- EXERCISE BRIEF: Word for word, give the listing below again.

- DATA:

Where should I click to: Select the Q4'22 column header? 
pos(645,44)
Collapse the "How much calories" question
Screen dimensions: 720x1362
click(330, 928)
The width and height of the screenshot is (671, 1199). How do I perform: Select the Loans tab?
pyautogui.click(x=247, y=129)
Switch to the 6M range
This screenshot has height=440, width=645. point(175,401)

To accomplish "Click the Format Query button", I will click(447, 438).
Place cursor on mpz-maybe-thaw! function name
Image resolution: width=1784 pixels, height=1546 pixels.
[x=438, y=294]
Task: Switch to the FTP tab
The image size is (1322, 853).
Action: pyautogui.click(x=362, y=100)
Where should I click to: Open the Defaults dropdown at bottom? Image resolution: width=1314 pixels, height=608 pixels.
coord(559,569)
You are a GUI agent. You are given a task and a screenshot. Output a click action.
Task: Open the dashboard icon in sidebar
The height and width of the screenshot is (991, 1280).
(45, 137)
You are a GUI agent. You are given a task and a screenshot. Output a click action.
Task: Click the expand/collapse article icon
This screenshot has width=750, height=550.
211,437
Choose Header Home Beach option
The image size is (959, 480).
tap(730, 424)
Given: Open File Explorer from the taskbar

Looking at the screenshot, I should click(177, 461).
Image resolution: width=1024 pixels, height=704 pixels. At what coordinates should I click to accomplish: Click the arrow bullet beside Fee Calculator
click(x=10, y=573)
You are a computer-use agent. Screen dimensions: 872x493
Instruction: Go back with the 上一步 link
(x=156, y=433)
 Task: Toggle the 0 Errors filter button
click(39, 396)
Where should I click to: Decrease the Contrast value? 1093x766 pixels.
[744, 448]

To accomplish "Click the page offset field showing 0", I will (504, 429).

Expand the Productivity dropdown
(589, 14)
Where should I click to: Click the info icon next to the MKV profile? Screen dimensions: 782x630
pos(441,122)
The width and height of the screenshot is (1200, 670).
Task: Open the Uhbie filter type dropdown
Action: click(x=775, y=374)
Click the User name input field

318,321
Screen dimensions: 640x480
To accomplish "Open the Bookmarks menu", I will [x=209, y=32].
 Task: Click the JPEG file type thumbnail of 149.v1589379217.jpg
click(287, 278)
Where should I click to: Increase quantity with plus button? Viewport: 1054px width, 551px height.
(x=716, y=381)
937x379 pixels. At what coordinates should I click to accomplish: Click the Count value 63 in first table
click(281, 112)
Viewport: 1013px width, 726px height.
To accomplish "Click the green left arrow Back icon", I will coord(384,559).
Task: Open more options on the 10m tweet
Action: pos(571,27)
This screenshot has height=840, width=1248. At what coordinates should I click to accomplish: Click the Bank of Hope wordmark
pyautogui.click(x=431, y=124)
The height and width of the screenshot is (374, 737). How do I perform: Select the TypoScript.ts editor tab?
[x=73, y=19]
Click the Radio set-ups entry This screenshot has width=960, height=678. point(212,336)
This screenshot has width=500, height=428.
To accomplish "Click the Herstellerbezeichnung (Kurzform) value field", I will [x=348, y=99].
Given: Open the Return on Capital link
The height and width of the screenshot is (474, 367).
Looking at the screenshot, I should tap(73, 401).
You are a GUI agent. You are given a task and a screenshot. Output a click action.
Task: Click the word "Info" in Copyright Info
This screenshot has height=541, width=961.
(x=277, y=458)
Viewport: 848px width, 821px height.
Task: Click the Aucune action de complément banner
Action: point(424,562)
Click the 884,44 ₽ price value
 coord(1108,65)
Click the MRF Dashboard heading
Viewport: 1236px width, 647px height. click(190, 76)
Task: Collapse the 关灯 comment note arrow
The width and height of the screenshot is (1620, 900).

- RESPONSE FOR THIS EXERCISE:
Where should I click to: Select the Q4'22 column header? 
pos(645,44)
Collapse the "How much calories" question
Screen dimensions: 720x1362
click(330, 928)
The width and height of the screenshot is (671, 1199). How do I perform: Select the Loans tab?
pyautogui.click(x=247, y=129)
Switch to the 6M range
This screenshot has height=440, width=645. point(175,401)

To accomplish "Click the Format Query button", I will click(447, 438).
Place cursor on mpz-maybe-thaw! function name
Image resolution: width=1784 pixels, height=1546 pixels.
[x=438, y=294]
Task: Switch to the FTP tab
The image size is (1322, 853).
Action: pyautogui.click(x=362, y=100)
Where should I click to: Open the Defaults dropdown at bottom? Image resolution: width=1314 pixels, height=608 pixels.
coord(559,569)
You are a GUI agent. You are given a task and a screenshot. Output a click action.
Task: Open the dashboard icon in sidebar
The height and width of the screenshot is (991, 1280).
(45, 137)
You are a GUI agent. You are given a task and a screenshot. Output a click action.
Task: Click the expand/collapse article icon
This screenshot has width=750, height=550.
211,437
Choose Header Home Beach option
The image size is (959, 480).
tap(730, 424)
Given: Open File Explorer from the taskbar

Looking at the screenshot, I should click(177, 461).
Image resolution: width=1024 pixels, height=704 pixels. At what coordinates should I click to accomplish: Click the arrow bullet beside Fee Calculator
click(x=10, y=573)
You are a computer-use agent. Screen dimensions: 872x493
Instruction: Go back with the 上一步 link
(x=156, y=433)
 Task: Toggle the 0 Errors filter button
click(39, 396)
Where should I click to: Decrease the Contrast value? 1093x766 pixels.
[744, 448]

To accomplish "Click the page offset field showing 0", I will (504, 429).

Expand the Productivity dropdown
(589, 14)
Where should I click to: Click the info icon next to the MKV profile? Screen dimensions: 782x630
pos(441,122)
The width and height of the screenshot is (1200, 670).
Task: Open the Uhbie filter type dropdown
Action: click(x=775, y=374)
Click the User name input field

318,321
Screen dimensions: 640x480
To accomplish "Open the Bookmarks menu", I will [x=209, y=32].
 Task: Click the JPEG file type thumbnail of 149.v1589379217.jpg
click(287, 278)
Where should I click to: Increase quantity with plus button? Viewport: 1054px width, 551px height.
(x=716, y=381)
937x379 pixels. At what coordinates should I click to accomplish: Click the Count value 63 in first table
click(281, 112)
Viewport: 1013px width, 726px height.
To accomplish "Click the green left arrow Back icon", I will coord(384,559).
Task: Open more options on the 10m tweet
Action: pos(571,27)
This screenshot has height=840, width=1248. At what coordinates should I click to accomplish: Click the Bank of Hope wordmark
pyautogui.click(x=431, y=124)
The height and width of the screenshot is (374, 737). How do I perform: Select the TypoScript.ts editor tab?
[x=73, y=19]
Click the Radio set-ups entry This screenshot has width=960, height=678. point(212,336)
This screenshot has width=500, height=428.
To accomplish "Click the Herstellerbezeichnung (Kurzform) value field", I will [x=348, y=99].
Given: Open the Return on Capital link
The height and width of the screenshot is (474, 367).
Looking at the screenshot, I should tap(73, 401).
You are a GUI agent. You are given a task and a screenshot. Output a click action.
Task: Click the word "Info" in Copyright Info
This screenshot has height=541, width=961.
(x=277, y=458)
Viewport: 848px width, 821px height.
Task: Click the Aucune action de complément banner
Action: point(424,562)
Click the 884,44 ₽ price value
 coord(1108,65)
Click the MRF Dashboard heading
Viewport: 1236px width, 647px height. click(190, 76)
Task: Collapse the 关灯 comment note arrow
The width and height of the screenshot is (1620, 900).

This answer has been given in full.